Smith Cathy
Department of History, Park Campus, University of Northampton, Boughton Green Road, Northampton NN27HS, UK.
Hist Psychiatry. 2012 Mar;23(89 Pt 1):104-16. doi: 10.1177/0957154X11429729.
This article argues that death from insanity raised serious questions for the medical profession and for those who promoted the public asylum movement in the nineteenth century. While the medical emphasis on the somatic origins of insanity was increasingly accepted, limited observable signs of disease in the brain at post-mortem made it difficult to explain cause of death.

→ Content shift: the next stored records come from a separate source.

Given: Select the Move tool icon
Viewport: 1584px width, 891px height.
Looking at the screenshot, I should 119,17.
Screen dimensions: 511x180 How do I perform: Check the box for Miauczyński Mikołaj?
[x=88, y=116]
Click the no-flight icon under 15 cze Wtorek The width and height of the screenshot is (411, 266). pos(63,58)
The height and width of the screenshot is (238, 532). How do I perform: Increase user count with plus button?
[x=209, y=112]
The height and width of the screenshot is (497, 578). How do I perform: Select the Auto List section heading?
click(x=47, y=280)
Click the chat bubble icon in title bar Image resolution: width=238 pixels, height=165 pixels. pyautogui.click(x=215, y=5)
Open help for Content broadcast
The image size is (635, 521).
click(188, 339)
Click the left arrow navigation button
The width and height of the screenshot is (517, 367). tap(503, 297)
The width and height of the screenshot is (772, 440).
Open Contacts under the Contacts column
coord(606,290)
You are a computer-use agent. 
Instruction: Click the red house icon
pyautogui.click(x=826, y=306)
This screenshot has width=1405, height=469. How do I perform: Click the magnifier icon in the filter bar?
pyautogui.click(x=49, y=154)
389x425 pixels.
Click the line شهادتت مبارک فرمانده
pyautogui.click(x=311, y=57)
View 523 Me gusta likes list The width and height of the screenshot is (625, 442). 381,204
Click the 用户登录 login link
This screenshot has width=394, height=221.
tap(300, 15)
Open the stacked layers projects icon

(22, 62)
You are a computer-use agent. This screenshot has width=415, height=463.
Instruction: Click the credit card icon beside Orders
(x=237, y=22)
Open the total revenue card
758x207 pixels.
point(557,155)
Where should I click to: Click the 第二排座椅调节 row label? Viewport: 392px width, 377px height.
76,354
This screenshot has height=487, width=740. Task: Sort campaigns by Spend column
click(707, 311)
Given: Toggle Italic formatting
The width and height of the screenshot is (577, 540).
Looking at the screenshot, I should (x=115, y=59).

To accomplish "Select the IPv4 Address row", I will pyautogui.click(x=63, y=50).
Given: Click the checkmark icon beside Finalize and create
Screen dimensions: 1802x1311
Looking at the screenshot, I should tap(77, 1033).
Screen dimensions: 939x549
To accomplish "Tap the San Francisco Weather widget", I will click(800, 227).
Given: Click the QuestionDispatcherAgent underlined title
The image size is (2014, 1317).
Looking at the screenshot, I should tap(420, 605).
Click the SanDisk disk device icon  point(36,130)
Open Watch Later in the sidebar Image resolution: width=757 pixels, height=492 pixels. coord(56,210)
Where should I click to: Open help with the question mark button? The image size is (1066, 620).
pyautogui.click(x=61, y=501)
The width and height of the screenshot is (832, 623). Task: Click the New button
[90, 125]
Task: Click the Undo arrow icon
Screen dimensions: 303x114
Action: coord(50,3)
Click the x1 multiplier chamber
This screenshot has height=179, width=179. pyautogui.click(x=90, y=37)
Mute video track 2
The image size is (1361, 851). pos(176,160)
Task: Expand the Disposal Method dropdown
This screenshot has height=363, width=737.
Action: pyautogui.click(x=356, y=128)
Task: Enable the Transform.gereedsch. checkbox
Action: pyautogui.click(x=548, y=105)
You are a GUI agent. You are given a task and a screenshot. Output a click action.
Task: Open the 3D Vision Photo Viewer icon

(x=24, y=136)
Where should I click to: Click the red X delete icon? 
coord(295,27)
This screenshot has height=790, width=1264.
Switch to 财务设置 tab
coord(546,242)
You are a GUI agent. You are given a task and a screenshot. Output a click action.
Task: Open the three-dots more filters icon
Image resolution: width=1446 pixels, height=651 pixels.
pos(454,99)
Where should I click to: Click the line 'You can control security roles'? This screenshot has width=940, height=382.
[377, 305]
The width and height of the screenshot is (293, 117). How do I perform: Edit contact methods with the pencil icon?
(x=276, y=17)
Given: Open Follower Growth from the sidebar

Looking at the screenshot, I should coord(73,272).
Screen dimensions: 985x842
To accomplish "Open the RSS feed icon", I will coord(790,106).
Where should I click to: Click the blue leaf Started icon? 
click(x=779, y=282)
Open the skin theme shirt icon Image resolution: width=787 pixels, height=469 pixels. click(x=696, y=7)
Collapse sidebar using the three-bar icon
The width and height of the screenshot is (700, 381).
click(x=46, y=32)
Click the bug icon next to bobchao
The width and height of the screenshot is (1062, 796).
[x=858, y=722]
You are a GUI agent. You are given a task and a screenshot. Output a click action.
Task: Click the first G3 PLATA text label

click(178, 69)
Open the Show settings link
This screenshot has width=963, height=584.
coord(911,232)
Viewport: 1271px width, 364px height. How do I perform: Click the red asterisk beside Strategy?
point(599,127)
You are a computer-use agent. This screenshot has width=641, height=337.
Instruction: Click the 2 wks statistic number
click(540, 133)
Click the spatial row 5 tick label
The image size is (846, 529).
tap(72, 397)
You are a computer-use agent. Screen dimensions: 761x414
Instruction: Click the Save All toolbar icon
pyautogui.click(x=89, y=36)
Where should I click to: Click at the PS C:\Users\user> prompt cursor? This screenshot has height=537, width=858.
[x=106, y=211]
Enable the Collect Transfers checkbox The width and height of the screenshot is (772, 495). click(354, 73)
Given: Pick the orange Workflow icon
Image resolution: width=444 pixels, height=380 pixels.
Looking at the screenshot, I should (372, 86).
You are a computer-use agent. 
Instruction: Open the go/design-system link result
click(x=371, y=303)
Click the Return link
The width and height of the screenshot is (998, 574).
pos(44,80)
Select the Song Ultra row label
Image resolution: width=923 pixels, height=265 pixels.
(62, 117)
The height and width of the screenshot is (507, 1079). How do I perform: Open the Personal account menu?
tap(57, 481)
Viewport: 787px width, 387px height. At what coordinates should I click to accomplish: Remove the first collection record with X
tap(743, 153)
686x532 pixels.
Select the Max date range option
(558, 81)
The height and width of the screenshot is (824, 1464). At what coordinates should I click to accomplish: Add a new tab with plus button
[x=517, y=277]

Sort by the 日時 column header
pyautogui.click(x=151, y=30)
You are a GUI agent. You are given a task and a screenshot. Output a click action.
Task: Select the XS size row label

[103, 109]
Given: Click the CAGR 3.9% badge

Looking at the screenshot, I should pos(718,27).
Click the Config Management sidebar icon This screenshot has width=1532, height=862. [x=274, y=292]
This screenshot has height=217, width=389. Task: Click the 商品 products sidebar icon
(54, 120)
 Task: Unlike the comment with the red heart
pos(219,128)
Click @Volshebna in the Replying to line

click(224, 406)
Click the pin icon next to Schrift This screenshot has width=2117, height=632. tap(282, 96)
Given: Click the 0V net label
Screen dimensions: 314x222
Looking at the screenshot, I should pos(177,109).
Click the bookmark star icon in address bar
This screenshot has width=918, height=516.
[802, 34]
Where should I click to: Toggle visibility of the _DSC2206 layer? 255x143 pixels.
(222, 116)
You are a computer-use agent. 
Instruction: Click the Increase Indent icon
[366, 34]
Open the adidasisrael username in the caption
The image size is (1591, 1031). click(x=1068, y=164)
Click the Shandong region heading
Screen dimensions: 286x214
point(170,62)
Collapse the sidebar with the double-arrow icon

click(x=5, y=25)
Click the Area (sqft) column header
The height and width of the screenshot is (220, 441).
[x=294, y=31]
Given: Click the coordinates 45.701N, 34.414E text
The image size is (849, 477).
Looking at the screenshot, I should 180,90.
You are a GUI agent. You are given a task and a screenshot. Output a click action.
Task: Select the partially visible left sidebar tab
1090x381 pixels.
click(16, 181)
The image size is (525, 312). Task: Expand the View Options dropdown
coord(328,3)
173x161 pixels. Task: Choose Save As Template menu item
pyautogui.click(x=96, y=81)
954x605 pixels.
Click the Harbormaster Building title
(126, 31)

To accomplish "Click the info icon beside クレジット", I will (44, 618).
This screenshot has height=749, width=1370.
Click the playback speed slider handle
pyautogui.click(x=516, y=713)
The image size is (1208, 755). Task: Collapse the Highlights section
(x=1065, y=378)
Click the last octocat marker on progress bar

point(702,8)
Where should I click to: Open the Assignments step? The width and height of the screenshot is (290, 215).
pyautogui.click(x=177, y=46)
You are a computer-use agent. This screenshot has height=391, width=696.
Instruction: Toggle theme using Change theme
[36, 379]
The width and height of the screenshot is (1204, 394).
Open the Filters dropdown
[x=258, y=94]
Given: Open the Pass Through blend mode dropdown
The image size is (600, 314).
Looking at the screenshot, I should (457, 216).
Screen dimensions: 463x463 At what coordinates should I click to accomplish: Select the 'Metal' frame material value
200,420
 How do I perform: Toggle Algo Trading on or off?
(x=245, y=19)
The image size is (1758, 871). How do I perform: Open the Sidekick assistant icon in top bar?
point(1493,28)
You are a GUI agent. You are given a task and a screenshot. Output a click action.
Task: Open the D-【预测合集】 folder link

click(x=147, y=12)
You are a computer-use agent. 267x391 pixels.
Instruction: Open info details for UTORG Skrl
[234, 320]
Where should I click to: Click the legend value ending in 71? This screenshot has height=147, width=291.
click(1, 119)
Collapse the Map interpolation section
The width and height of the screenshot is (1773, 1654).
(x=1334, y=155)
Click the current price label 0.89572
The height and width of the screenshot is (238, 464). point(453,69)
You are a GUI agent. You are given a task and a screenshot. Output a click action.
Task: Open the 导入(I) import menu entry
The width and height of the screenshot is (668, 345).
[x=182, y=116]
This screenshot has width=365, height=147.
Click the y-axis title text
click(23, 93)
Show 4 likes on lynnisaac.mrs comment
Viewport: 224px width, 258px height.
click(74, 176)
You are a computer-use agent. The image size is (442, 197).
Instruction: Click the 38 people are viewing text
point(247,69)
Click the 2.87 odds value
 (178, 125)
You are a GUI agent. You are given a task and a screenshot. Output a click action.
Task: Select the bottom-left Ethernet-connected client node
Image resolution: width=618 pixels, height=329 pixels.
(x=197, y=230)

This posed problems for a growing county asylum movement which was justified on the basis that insanity was a treatable disease and thus mortality rates would naturally decline. As asylum populations continued to grow and mortality rates remained little changed, statistics on lunacy ultimately became not the predicted measure of success but instead clear evidence of failure.
本文认为,因精神错乱导致的死亡给医学界以及19世纪推动公立精神病院运动的人士提出了严峻问题。尽管医学界对精神错乱的躯体病因的重视日益得到认可,但死后在大脑中观察到的疾病迹象有限,使得难以解释死因。这给日益壮大的郡级精神病院运动带来了问题,该运动的正当理由是精神错乱是一种可治疗的疾病,因此死亡率自然会下降。随着精神病院收容人数持续增加,死亡率却几乎没有变化,疯人统计数据最终并未成为预期的成功衡量标准,反而成了失败的明显证据。